Imagine you are home sick from school or are just playing outside when all of a sudden—ah-ah-ah-choo! It might seem like that sneeze came out of nowhere, but a lot of things went on in the brain and body to make it happen.

That’s what I found out from my friend Hans Haverkamp, a scientist at Washington State University who is really curious about the human body and how it works.

Your body’s muscles tense up and contract, making a sneeze “seriously explosive,” said Haverkamp. “Bam! Air comes flying out of your mouth, along with a bunch of germs.”

A sneeze, or a sternutation (stir-new-tay-shun), is a kind of reflex that helps protect you from things like dust, pollen, or chemicals in irritating odors. There are lots of different kinds of reflexes. If you’ve ever had a doctor tap your knee with a tiny rubber hammer, you may have felt the knee-jerk reflex before. A hiccup is another kind of reflex.

These are involuntary responses—you don’t even have to really think about it. The brain and body automatically take care of it for you.

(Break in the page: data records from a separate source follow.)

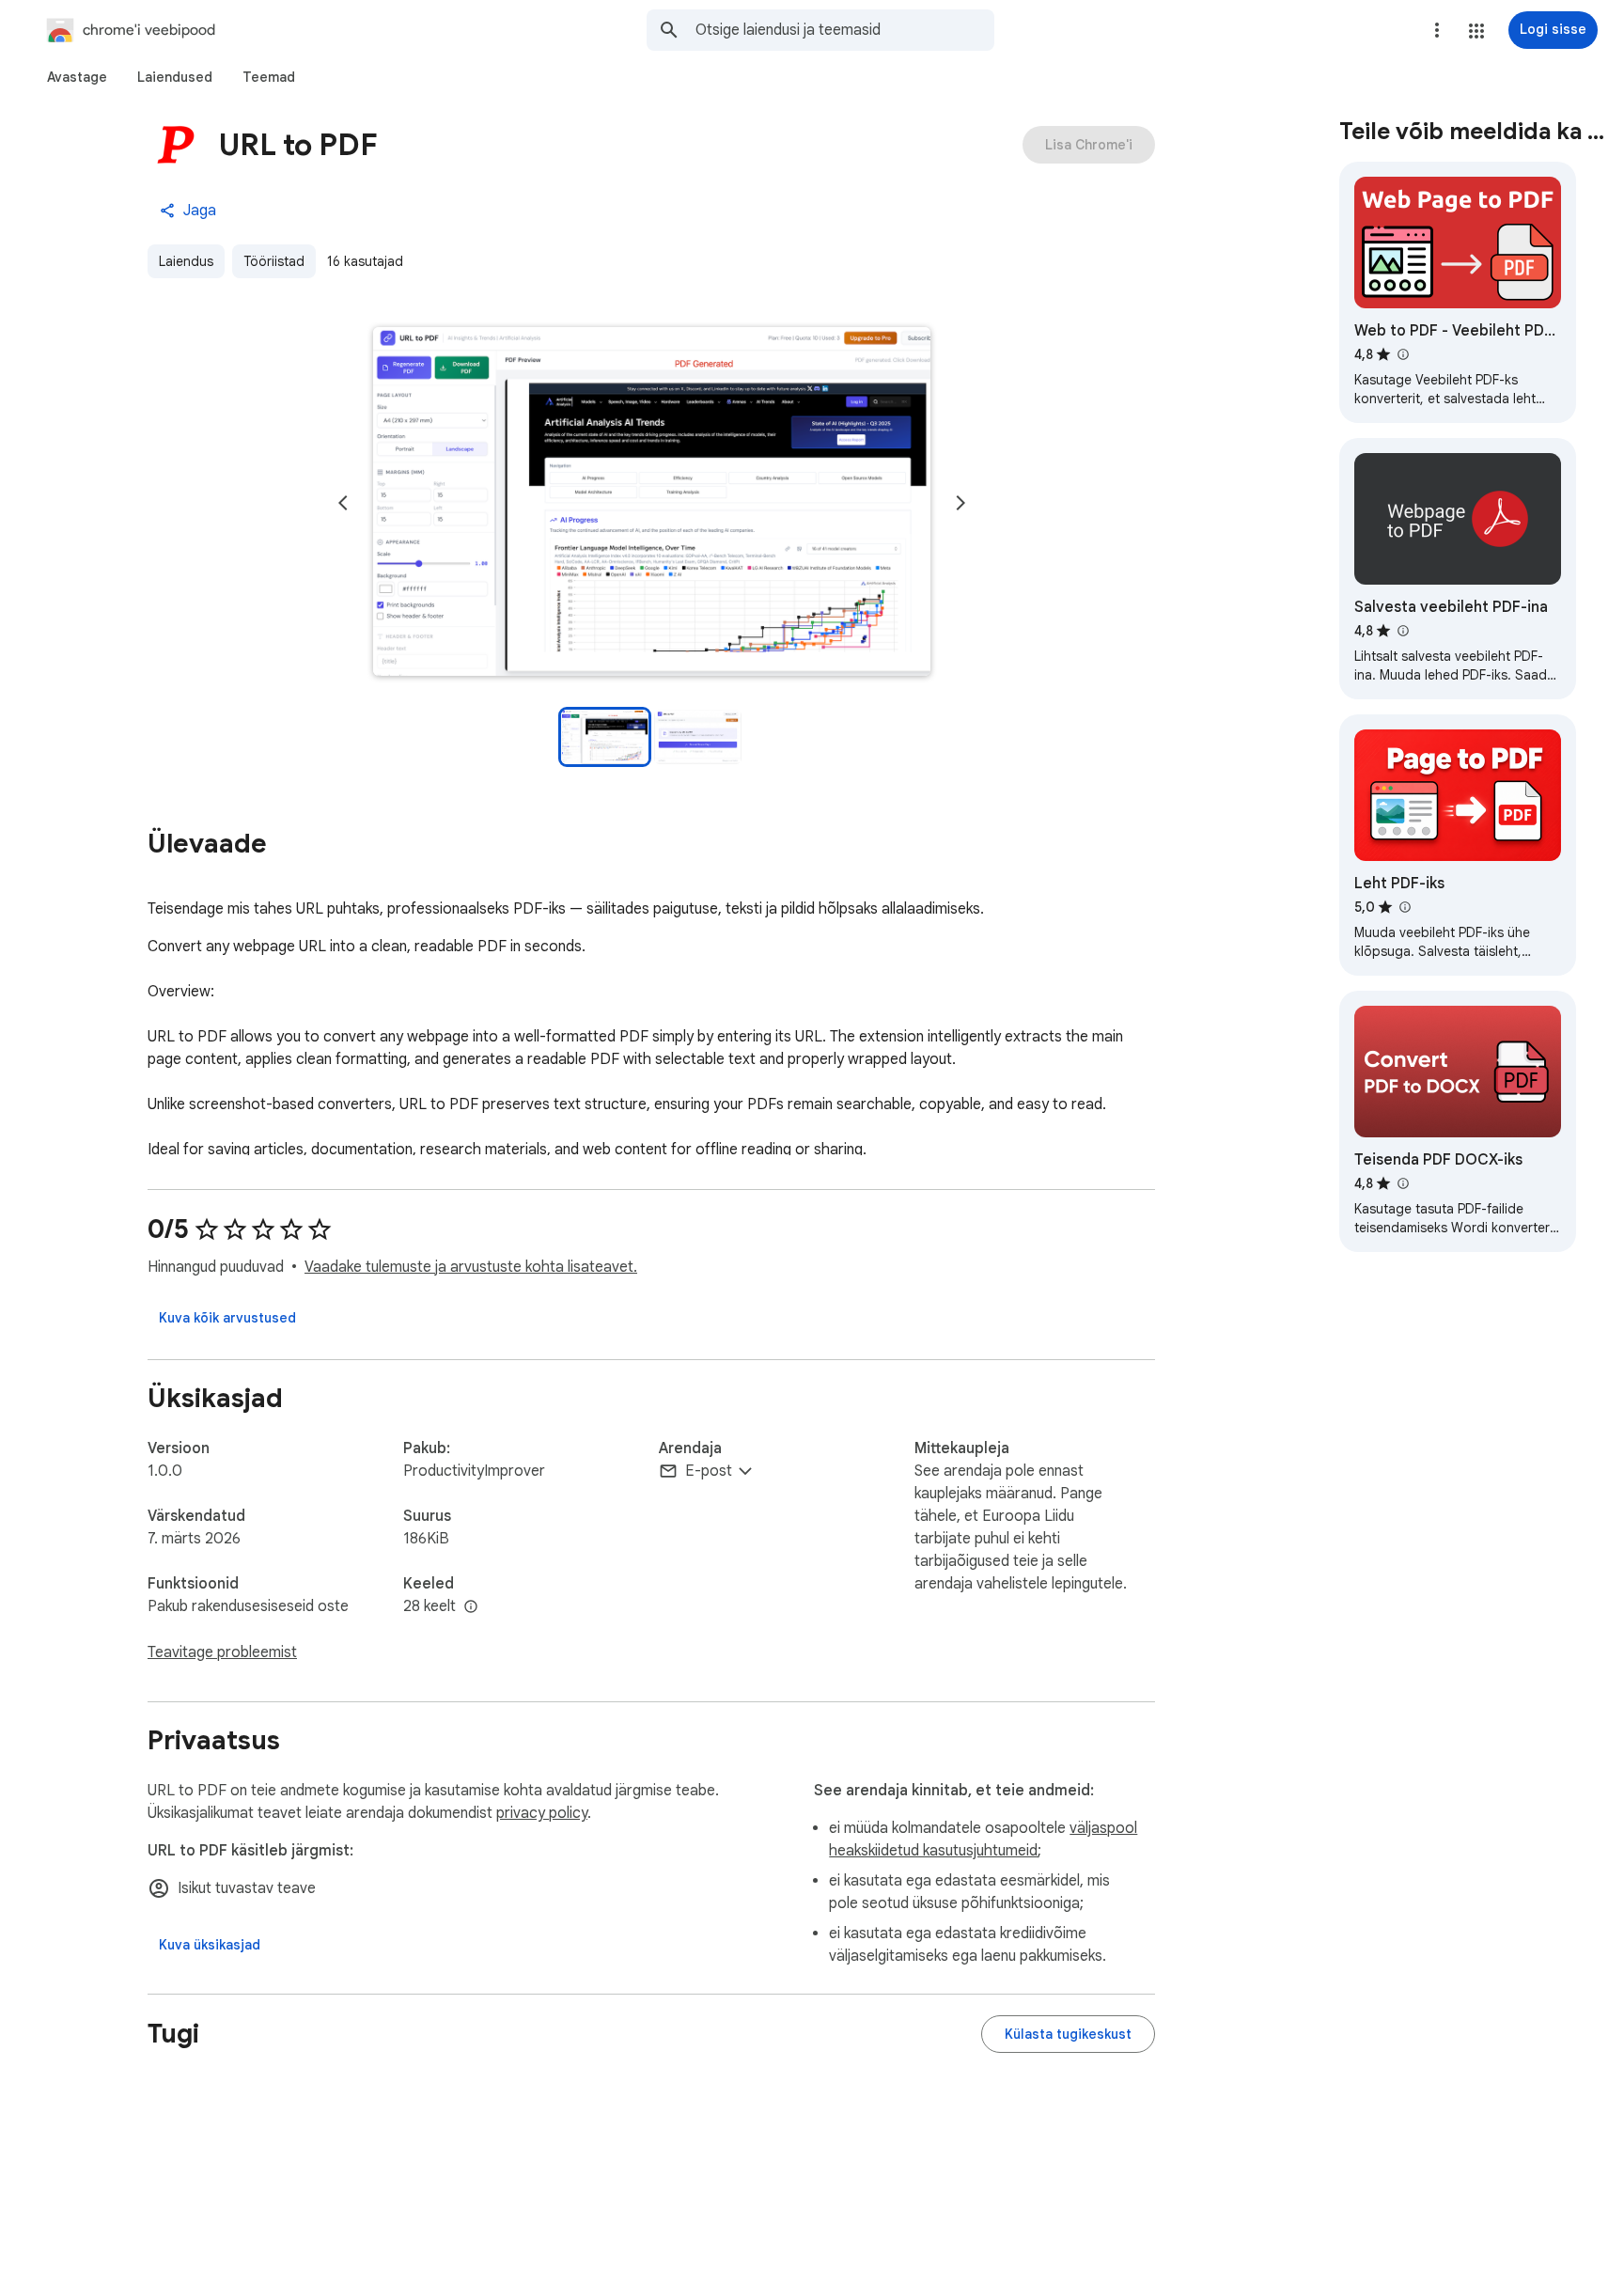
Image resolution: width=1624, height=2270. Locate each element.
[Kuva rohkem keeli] (471, 1607)
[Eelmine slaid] (343, 503)
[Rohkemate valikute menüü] (1437, 30)
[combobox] (844, 30)
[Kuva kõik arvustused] (227, 1317)
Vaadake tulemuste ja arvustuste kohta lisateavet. (470, 1267)
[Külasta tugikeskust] (1068, 2034)
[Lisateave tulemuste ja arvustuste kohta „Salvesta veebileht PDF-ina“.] (1402, 630)
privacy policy (541, 1813)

In your body there are billions of nerve cells that help you feel and sense the world. They help with smell, sight, touch, taste, and hearing. When nerve cells in your nose sense that there is something in the nasal passageway that isn’t supposed to be there, they help send a signal to your brain. When the signal reaches your brain, it creates an automatic response and you start getting sneezy.

It takes muscles like your abdomen and your larynx, or voice box, to help push out a sneeze, too. The mucus that lines your nose and airways also helps grab onto some of those small invading particles. Sometimes a sneeze comes with a lot of snot, or mucous, too. It’s important to cover your sneeze to keep germs from flying out and landing on other people.

All kinds of animals sneeze, including, cats, dogs, and mice. Elephants sneeze out of their trunks, which is their nose. There are also animals like Galapagos marine iguanas that sneeze to get rid of sea salts that come from the process of digesting their food.

When humans sneeze, we will often hear other people say “bless you” or “gesundheit.” The phrase “gesundheit” is German and means “health.” “Bless you” comes from the sixth century when people had the plague and used this phrase in hopes people would get better soon.

According to the Guinness World Records, the longest sneezing fit, or most sneezes in a row, went to a woman in the United Kingdom. She sneezed about a million times in the first year and had her first day without a sneeze after 977 days. That must have been a lot of tissues.

But usually a sneeze is a sign that you have a cold or allergy and that your body is working hard to help you stay healthy.